Kerry Co-op shareholders have fallen short of the trigger needed to force an extraordinary general meeting (EGM).Representatives of a group of shareholders presented a list of shareholder signatures to the co-op board last Friday.

While the list was significant, it is understood to have fallen short of the 20% of co-op shareholders required to trigger an EGM. It is believed to have fallen further short of the second requirement, that the signatories would collectively hold 20% of the co-op’s total shareholding.

The intention was to present a motion at an EGM, if triggered, locking a ratio of plc shares held by the co-op into each co-op share.

This would have effectively transferred all but €100m or so of the co-op’s €2bn in plc shares directly to the shareholders, meaning the board could not fund an acquisition of a majority stake in Kerry Group’s Irish business without the support of shareholders.

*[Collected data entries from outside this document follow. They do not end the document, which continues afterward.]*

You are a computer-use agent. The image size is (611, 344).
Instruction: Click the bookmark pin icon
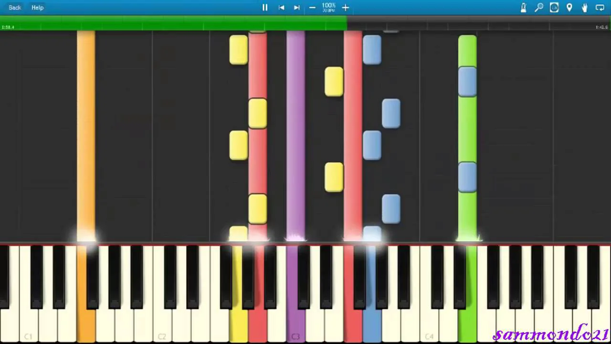pos(569,8)
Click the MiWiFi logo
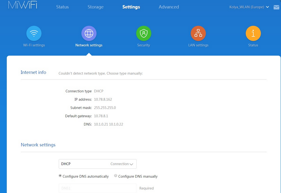281x193 pixels. pyautogui.click(x=23, y=5)
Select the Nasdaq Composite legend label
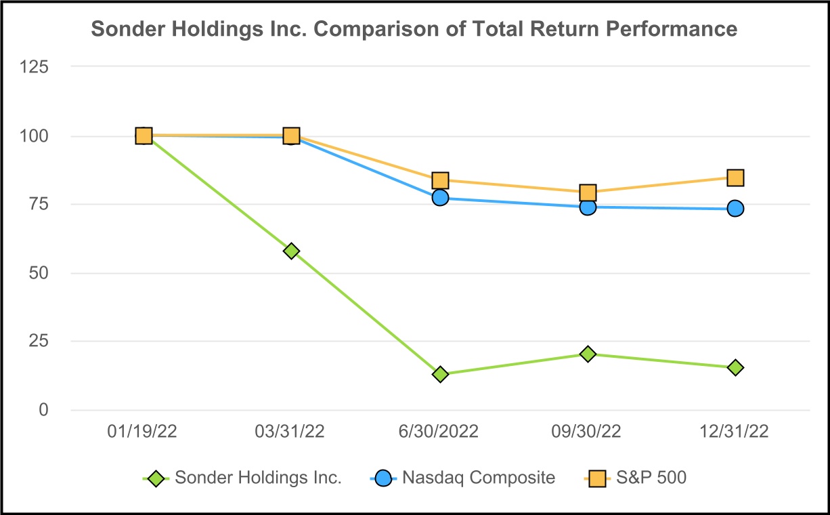This screenshot has width=830, height=515. (x=479, y=478)
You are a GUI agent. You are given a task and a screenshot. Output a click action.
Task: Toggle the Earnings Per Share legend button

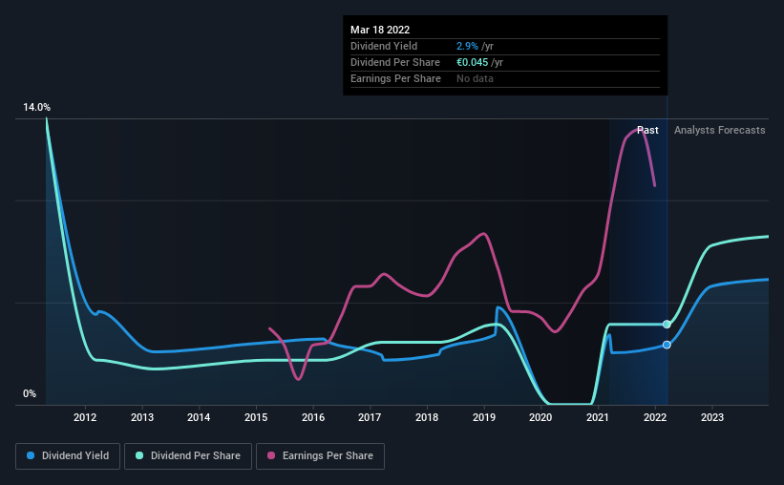click(x=320, y=456)

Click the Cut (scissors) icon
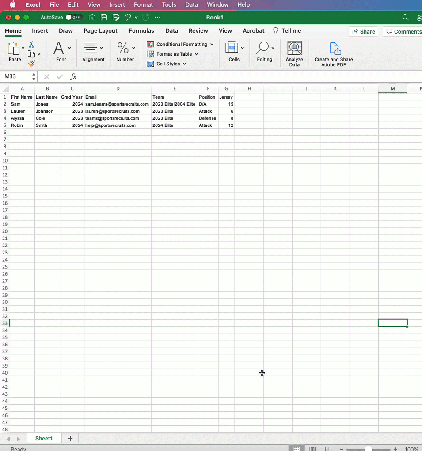[31, 45]
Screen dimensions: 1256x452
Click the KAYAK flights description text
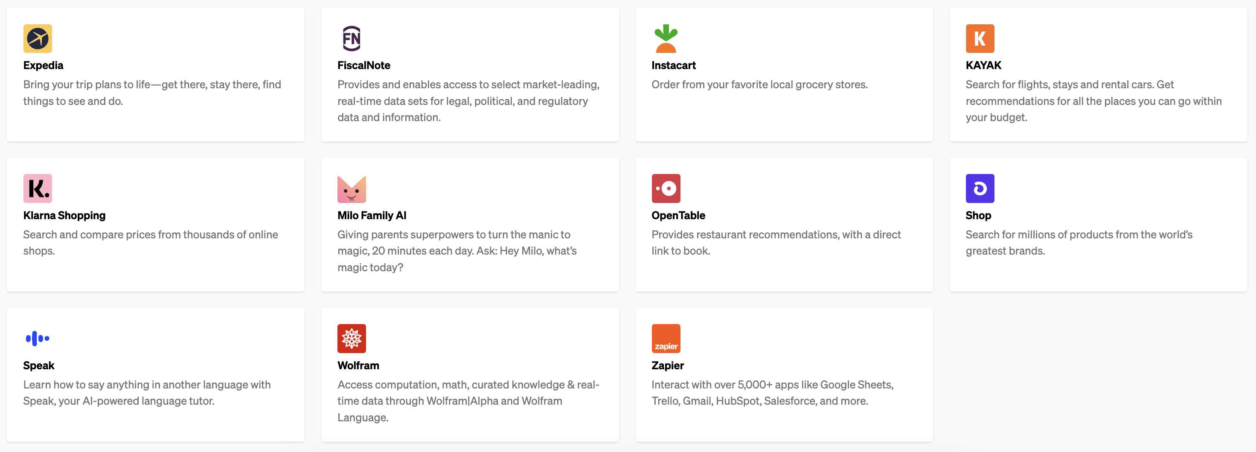[1093, 101]
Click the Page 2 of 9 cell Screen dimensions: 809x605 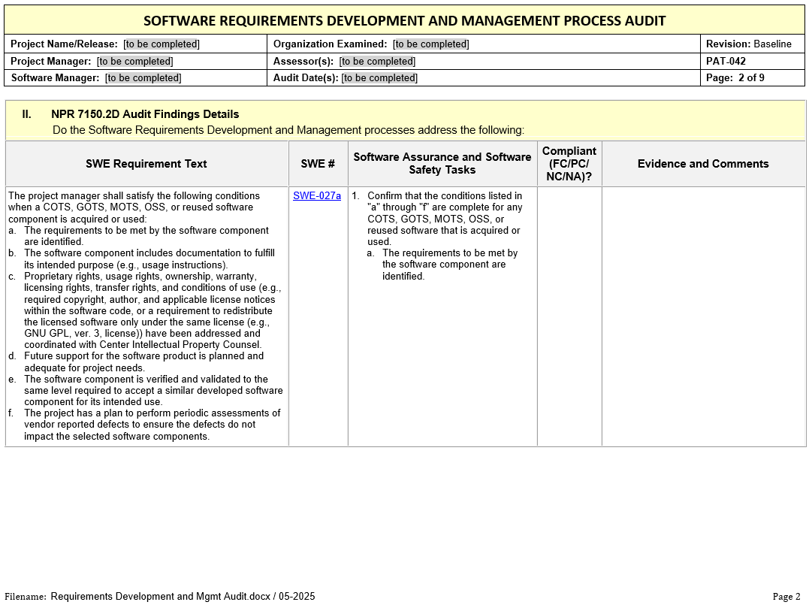tap(735, 78)
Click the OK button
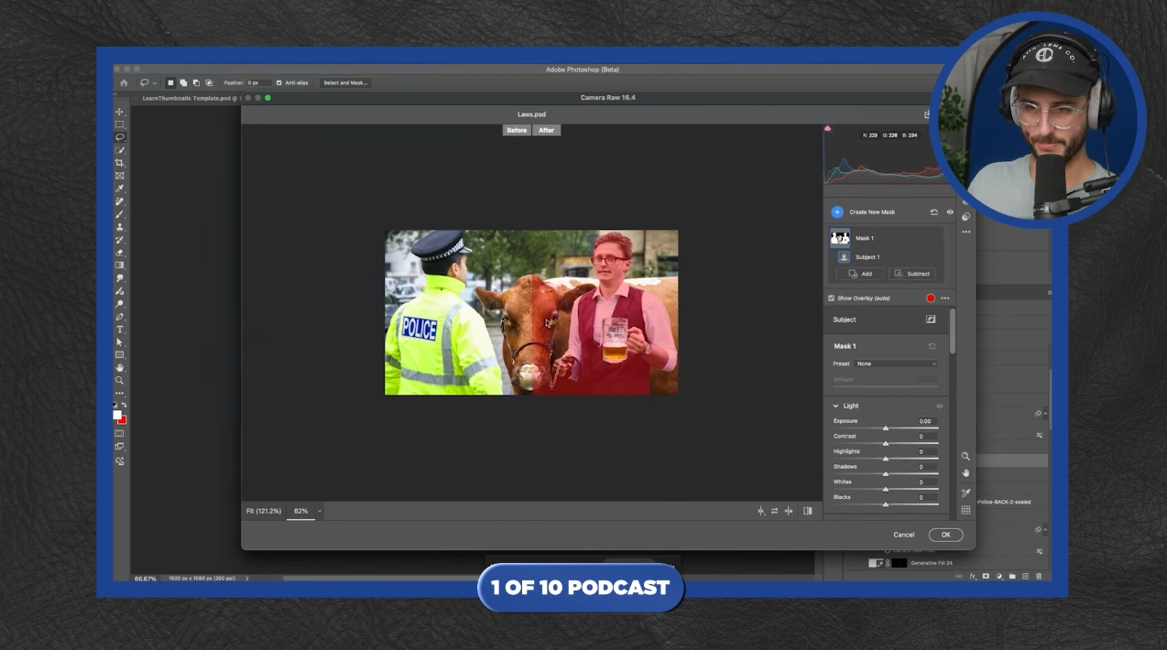The width and height of the screenshot is (1167, 650). (x=945, y=535)
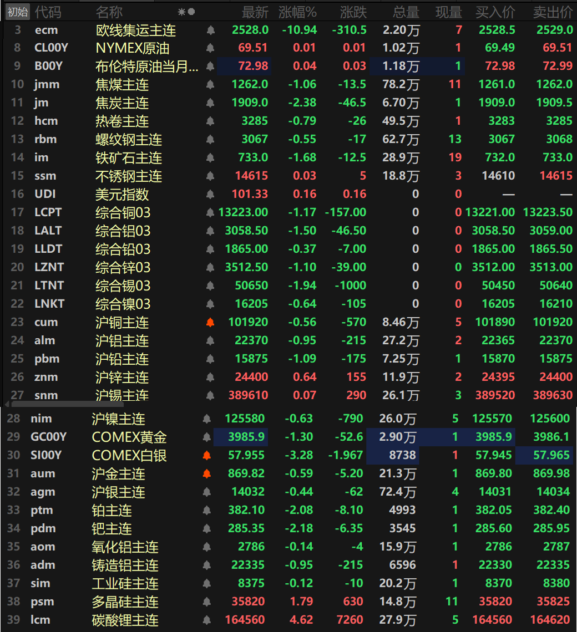577x632 pixels.
Task: Select the 初始 tab in header
Action: coord(18,12)
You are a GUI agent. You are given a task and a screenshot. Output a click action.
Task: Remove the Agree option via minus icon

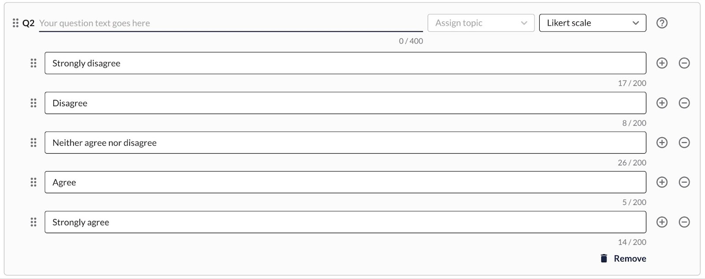pyautogui.click(x=684, y=182)
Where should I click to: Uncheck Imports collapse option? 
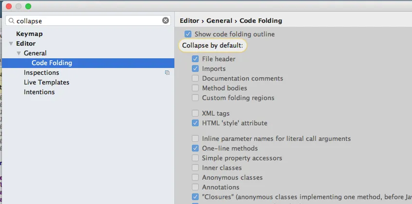click(196, 69)
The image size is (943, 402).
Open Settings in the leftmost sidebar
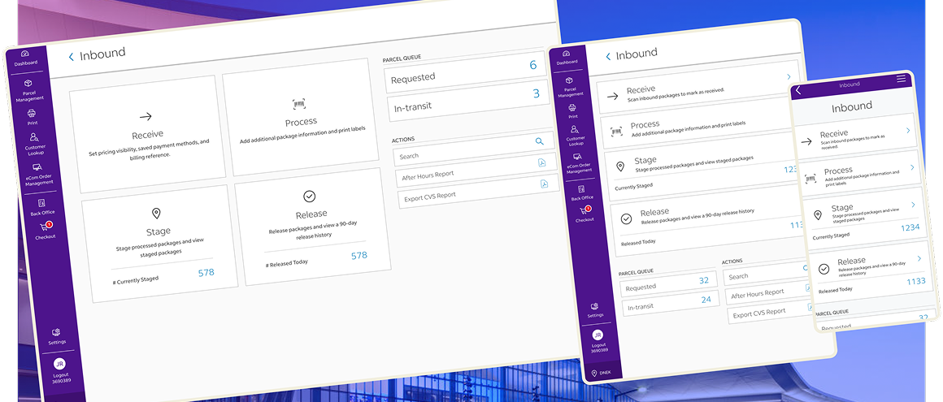coord(56,332)
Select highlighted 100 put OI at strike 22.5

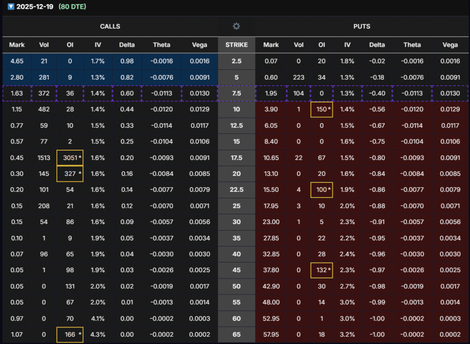(321, 190)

Talks about such an acquisition collapsed early last year, but are understood to have resumed.

Kerry Co-op Chair Denis Carroll has moved to reassure shareholders that their shareholding is in safe hands. “We (the co-op board) need to come back with a plan,” he said, speaking on Radio Kerry.

“The fundamental message I want to give shareholders is that when we develop that plan we will bring it back to the shareholders for approval. Without shareholder approval we are going nowhere, that is the position of the board,” he said.

Carroll’s commitment has reassured at least some of the board’s critics. One said on Wednesday “the board’s plan will have to recognise that the money owed by Kerry Group to milk suppliers over the leading milk price arbitration cannot be bundled into any joint venture deal”.